Same Absolute Path Required

Always use absolute paths; relative paths do not work in this workflow. The same absolute path must work in both places:

  1. In the Python process that indexes the data
  2. On the Docker host running the on-premise deployment

If these paths differ, indexing can appear to work, but the LightlyStudio GUI will later fail to open the files.

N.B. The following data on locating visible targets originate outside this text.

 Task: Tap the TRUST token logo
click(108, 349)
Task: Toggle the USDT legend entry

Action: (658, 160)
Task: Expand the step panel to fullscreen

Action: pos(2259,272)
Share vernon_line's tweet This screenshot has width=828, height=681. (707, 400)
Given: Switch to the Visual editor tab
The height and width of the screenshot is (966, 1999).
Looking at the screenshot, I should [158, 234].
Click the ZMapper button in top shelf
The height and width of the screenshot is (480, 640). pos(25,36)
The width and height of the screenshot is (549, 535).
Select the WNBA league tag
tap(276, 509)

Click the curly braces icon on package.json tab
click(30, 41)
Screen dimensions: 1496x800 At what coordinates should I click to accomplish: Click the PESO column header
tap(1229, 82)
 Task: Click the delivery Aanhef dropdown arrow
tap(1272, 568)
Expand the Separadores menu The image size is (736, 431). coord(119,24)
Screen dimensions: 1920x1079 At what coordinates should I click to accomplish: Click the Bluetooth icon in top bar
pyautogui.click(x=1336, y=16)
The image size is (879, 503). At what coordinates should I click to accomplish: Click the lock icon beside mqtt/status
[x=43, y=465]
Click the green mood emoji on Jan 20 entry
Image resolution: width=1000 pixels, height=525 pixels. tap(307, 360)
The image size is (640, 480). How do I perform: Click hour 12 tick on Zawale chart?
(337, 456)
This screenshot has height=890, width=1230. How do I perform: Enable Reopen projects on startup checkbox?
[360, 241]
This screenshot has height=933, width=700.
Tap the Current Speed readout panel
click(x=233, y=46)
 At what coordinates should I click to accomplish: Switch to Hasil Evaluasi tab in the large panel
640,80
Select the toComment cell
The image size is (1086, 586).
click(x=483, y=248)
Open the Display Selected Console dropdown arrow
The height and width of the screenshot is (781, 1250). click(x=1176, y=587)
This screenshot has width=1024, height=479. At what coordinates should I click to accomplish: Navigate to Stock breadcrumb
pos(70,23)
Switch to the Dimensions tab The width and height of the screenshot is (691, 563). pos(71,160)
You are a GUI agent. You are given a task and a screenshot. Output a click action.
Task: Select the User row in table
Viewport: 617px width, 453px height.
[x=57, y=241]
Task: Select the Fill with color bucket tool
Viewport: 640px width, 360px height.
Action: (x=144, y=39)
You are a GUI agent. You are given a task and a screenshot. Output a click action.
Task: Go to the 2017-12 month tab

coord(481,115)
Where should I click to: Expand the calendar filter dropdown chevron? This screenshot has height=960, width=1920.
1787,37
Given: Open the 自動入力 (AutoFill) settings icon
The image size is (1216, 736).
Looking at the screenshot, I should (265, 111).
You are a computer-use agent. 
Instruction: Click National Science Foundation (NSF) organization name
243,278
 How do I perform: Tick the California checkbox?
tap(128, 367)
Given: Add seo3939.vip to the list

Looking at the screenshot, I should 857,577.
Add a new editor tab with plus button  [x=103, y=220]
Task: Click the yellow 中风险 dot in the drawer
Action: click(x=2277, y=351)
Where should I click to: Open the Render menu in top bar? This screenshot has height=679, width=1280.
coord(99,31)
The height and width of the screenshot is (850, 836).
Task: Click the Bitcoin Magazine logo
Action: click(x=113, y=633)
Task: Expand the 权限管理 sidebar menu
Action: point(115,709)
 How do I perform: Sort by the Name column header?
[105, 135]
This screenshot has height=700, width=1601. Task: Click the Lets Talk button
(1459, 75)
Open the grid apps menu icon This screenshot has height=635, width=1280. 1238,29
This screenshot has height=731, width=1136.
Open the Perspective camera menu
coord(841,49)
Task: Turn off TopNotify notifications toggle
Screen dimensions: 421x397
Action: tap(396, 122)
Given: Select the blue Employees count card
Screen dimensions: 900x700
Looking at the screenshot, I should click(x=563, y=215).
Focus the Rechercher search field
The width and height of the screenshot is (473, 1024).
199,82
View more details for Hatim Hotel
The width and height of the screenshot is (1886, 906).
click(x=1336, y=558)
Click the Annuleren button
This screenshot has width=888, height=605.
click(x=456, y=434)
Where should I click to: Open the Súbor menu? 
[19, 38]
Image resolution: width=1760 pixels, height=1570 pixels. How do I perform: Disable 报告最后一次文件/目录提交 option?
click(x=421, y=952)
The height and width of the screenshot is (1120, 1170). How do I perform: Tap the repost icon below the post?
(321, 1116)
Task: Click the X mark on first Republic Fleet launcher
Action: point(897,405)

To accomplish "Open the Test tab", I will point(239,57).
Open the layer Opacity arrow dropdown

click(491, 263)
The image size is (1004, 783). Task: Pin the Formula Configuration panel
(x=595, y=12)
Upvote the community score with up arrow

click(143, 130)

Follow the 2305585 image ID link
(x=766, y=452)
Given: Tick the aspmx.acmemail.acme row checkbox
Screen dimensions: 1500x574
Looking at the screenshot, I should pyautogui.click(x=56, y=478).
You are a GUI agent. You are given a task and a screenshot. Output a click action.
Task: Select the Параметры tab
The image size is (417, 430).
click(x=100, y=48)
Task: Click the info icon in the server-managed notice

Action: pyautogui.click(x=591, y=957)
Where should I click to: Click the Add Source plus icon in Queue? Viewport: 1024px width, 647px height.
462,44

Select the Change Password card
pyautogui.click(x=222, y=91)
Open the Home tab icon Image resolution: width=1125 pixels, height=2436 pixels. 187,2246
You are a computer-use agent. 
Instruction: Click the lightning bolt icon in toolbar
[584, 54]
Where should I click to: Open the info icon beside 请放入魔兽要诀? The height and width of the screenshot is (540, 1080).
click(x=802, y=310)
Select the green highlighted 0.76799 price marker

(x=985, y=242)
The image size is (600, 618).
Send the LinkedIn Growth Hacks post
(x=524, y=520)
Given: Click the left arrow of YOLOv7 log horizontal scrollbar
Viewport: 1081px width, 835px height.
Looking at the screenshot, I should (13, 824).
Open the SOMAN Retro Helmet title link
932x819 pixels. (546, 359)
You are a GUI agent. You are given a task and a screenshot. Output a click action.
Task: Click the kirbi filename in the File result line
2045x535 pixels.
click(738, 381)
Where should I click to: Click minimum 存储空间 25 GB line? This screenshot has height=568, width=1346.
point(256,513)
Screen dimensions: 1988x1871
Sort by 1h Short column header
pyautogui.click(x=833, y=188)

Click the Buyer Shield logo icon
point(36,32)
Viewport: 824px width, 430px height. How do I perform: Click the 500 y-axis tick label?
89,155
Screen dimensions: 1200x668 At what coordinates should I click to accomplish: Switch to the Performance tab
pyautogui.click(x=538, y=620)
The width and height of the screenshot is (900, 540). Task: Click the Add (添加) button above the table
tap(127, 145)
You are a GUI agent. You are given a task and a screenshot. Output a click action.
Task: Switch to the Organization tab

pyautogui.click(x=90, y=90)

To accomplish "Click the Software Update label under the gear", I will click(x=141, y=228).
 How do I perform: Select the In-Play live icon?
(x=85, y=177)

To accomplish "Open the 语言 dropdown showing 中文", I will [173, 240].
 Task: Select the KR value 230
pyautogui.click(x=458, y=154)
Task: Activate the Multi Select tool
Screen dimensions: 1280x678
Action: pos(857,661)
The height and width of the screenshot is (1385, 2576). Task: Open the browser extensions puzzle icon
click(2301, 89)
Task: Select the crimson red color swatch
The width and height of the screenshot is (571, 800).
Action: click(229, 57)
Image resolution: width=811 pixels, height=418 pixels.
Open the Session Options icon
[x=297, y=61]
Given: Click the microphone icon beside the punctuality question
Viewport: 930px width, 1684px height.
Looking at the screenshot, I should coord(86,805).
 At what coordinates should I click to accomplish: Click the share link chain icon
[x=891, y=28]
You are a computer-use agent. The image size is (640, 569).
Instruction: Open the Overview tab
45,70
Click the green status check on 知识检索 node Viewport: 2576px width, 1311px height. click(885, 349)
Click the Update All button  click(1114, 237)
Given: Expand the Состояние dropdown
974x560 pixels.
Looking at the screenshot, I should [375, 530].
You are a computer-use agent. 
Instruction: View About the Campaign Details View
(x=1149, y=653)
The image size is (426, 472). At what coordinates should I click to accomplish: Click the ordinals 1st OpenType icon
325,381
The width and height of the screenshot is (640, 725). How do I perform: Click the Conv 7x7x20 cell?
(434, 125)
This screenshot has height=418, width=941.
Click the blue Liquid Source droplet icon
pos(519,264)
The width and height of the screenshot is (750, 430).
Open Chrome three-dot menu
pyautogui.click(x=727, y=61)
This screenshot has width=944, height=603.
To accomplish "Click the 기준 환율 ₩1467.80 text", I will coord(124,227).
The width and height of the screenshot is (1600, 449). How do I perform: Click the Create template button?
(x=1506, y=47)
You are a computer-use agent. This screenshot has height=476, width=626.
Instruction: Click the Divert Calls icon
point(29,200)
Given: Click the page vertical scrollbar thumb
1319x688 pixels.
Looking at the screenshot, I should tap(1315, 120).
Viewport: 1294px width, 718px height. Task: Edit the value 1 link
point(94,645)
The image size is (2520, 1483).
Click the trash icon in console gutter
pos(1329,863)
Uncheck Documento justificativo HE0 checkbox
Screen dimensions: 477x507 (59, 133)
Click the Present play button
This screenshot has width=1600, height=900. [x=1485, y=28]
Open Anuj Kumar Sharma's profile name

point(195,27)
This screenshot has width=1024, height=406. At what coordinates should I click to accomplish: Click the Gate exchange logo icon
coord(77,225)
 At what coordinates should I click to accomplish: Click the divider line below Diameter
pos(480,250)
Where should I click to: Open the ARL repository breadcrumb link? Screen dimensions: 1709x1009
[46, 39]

Step 1: Choose a Shared Absolute Path

Pick one absolute path that will be used consistently across the deployment. This can point to:

  • a local directory on the Docker host
  • a NAS or other shared storage mount

Examples:

  • /mnt/datasets
  • /srv/lightly/datasets

Step 2: Set DATASET_PATH

In your deployment's .env file, set DATASET_PATH to the absolute storage root you want to expose to LightlyStudio.

Mounting a top-level path is fine. Your Python scripts can later index specific subdirectories under that root as separate datasets.

For example, you can set DATASET_PATH=/mnt/datasets and then index /mnt/datasets/dataset_a/images and /mnt/datasets/dataset_b/images as different datasets.

You can broaden the storage root later — for example, from /mnt/datasets/dataset_a to /mnt/datasets. Previously indexed files must still be reachable at their stored absolute paths.

Step 3: Make DATASET_PATH Available to Python

Run your Python indexing script on a machine that can access the storage root at the absolute path you set in DATASET_PATH.

This works out of the box when Python runs:

  • on the Docker host
  • on another machine that mounts the same shared storage at the same absolute path

If Python runs on a machine where the storage is mounted at a different absolute path, create a symlink on the Python machine so that DATASET_PATH resolves there, too. For example, if DATASET_PATH=/mnt/datasets on the Docker host, but the NAS is mounted at /home/alice/datasets on the Python machine:

sudo ln -s /home/alice/datasets /mnt/datasets

The paths you pass to the dataset loading methods must be under your configured DATASET_PATH. For example, if DATASET_PATH=/mnt/datasets, use paths like /mnt/datasets/dataset_a.

Step 4: Connect from Python and Index Data

Start with Connect from Python. After ls.connect(), use absolute paths under your storage root.

import lightly_studio as ls

ls.connect()

dataset = ls.ImageDataset.load_or_create("dataset_a")
dataset.add_images_from_path(path="/mnt/datasets/dataset_a/images")
import lightly_studio as ls

ls.connect()

dataset = ls.VideoDataset.load_or_create("dataset_b")
dataset.add_videos_from_path(path="/mnt/datasets/dataset_b/videos")
import lightly_studio as ls

ls.connect()

dataset = ls.ImageDataset.load_or_create("dataset_c")
dataset.add_samples_from_coco(
    annotations_json="/mnt/datasets/dataset_c/instances_train.json",
    images_path="/mnt/datasets/dataset_c/images",
    annotation_type=ls.AnnotationType.SEGMENTATION_MASK,
)

Troubleshooting

  • If indexing succeeds but files do not open in the GUI, verify that the same absolute path is valid on the Python machine and on the Docker host. To check the expected path, open the details view of any image or video in the GUI and check the Filepath shown there.
  • If you move or rename files after indexing them, the stored file references become invalid and the GUI can no longer load those files.
  • If your Python script runs on another machine, mount the same local/NAS storage there using the same absolute path.